It will carry one hundred picos of quicksilver, which will gain seventy or eighty per cent.

It will carry five hundred picos of vermilion, which will gain as much as the quicksilver.

It will carry two or three [hundred?] picos of sugar, and the money will be gained once and a half over.

It will carry one or two thousand picos of China-wood, the money invested for which will be increased two or three times.

It will carry two thousand picos of brass bracelets, which cost five taes six maçes, and seven taes per pico delivered in Machan. The money is doubled. They are used in Bengala.

It will carry about two hundred picos of camphor, which goes to Portugal.

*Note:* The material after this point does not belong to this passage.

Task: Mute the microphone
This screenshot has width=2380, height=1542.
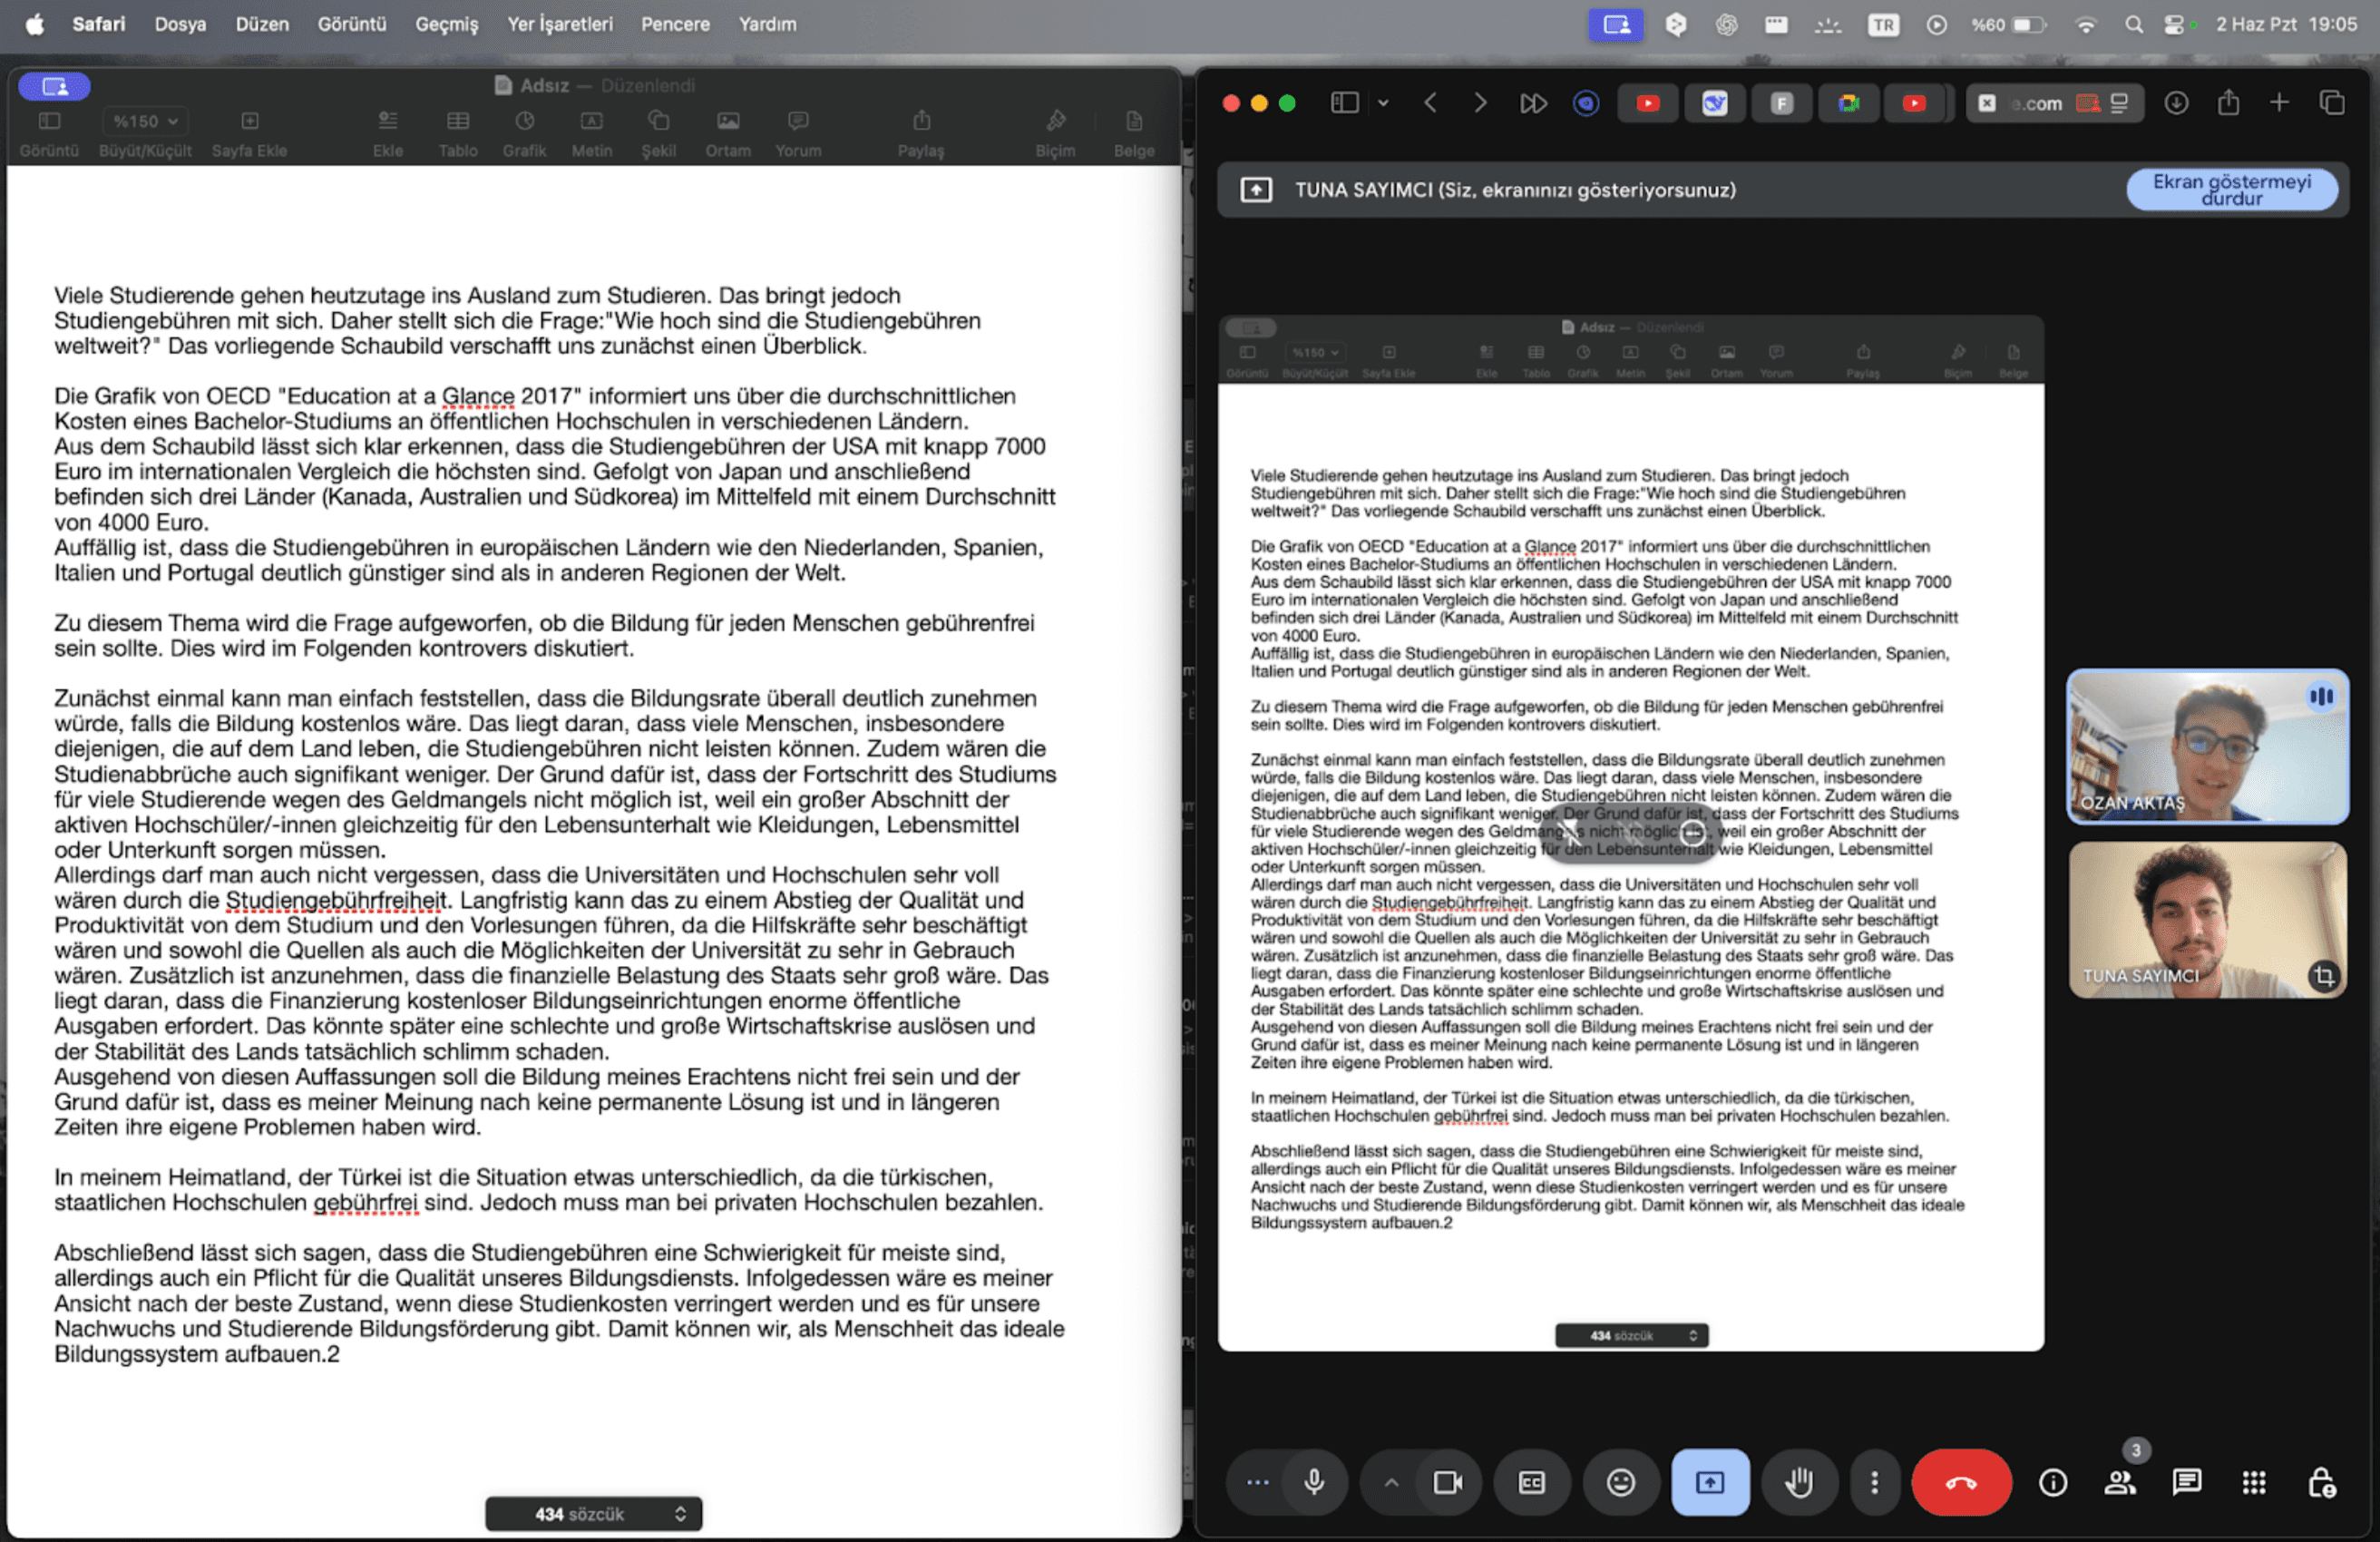Action: point(1314,1482)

It carries a considerable quantity of earthenware of all sorts. The money is gained once and a half over.

It carries a great number of gilded beds, tables, and writing desks.

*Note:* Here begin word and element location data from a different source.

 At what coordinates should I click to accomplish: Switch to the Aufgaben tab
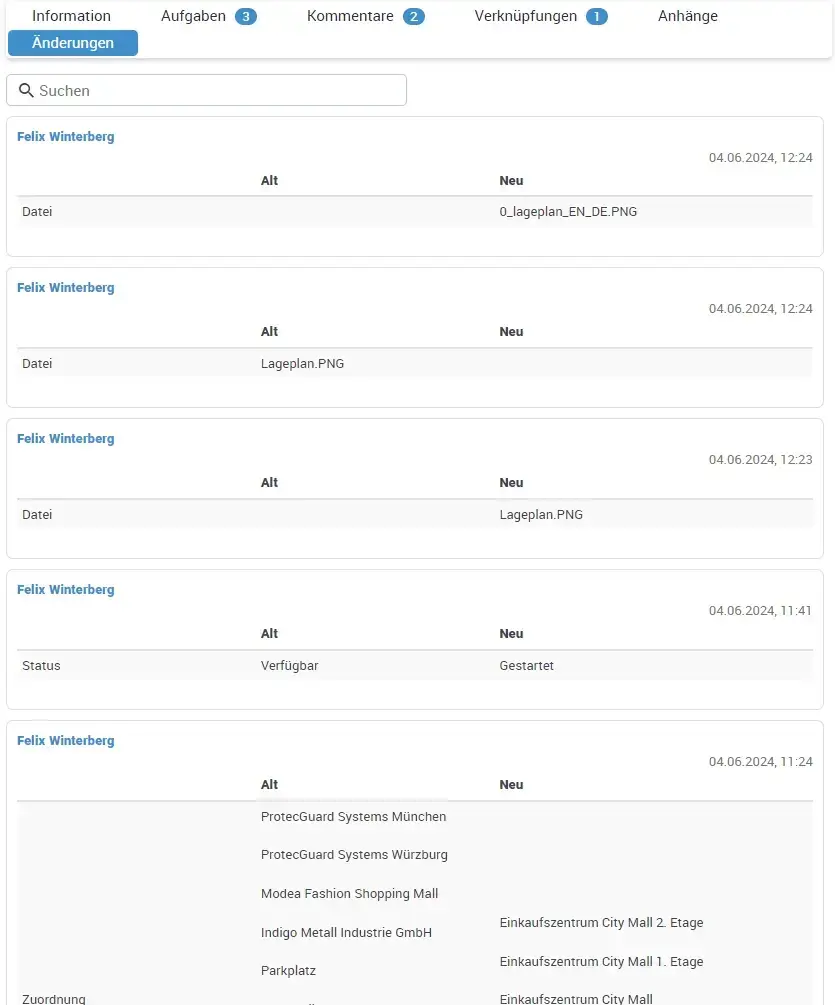pyautogui.click(x=194, y=16)
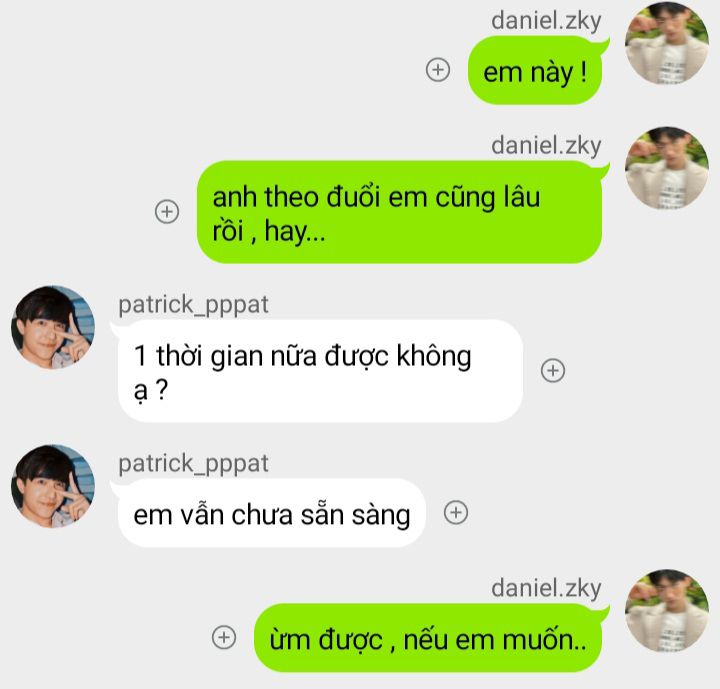Select the "em vẫn chưa sẵn sàng" bubble
720x689 pixels.
[271, 513]
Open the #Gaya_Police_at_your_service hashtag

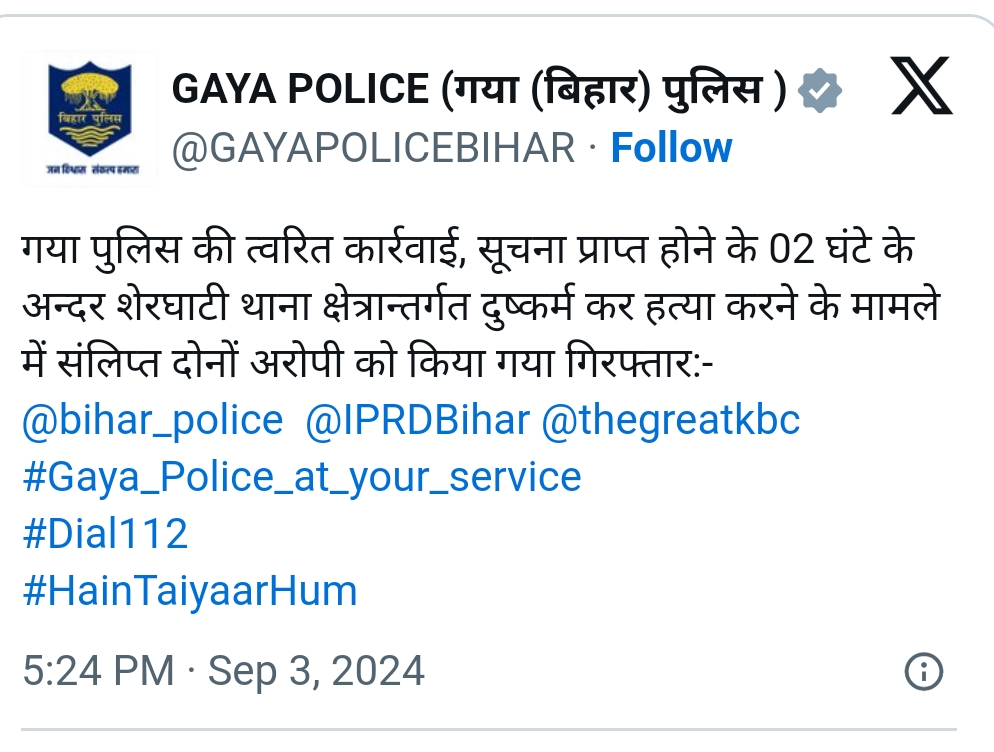click(x=302, y=477)
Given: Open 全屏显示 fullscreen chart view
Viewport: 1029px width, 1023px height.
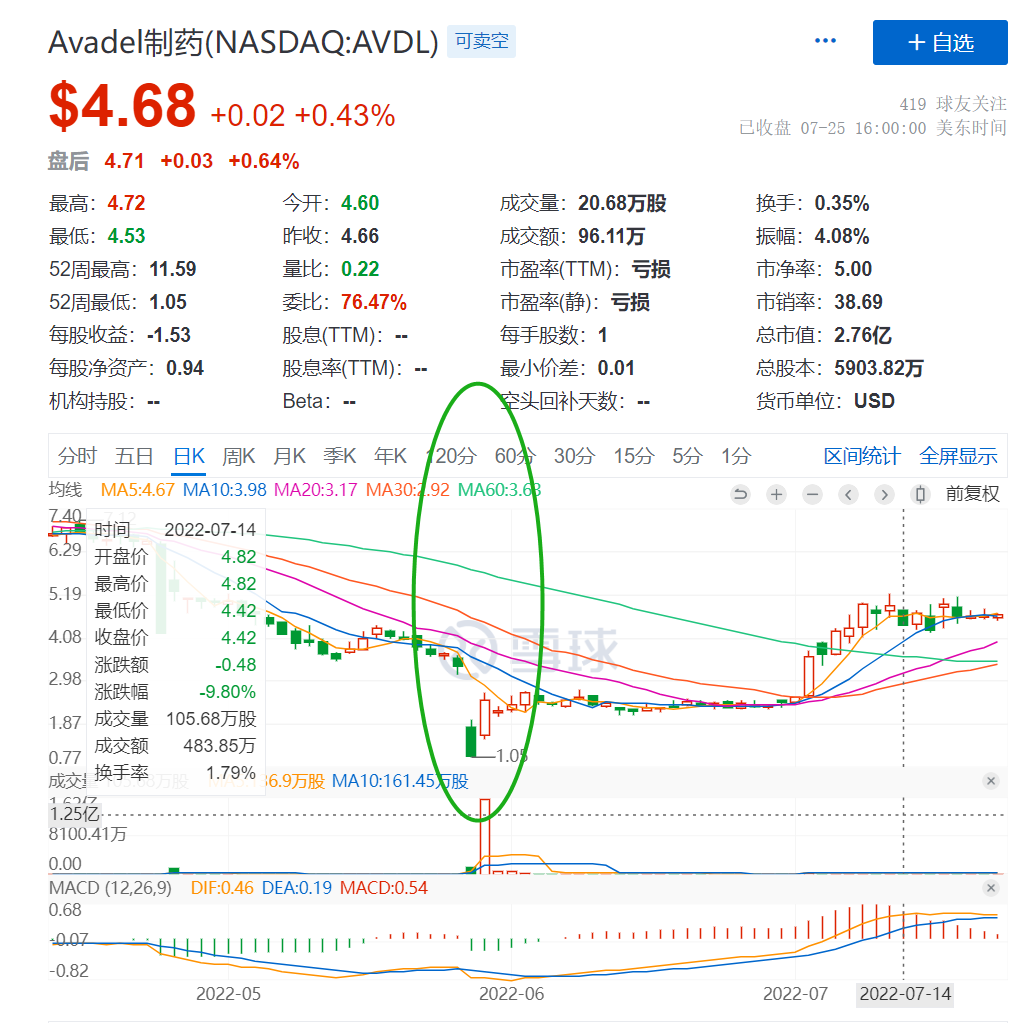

Much fine colored unwoven silk. It costs eighteen and nineteen maçes and two taes per cate. Some of the gilded beds are generally sold for three or four hundred cruzados. It carries many coverlets worked on frames; canopies, bed-curtains, and hangings; short cloaks of the same handiwork, made by the same Chinese; besides other trifles, and many gold chains exquisitely wrought.

The Portuguese pay duties at Malaca of seven and one-half per cent on the merchandise which they carry from China, without selling or unloading anything in that city.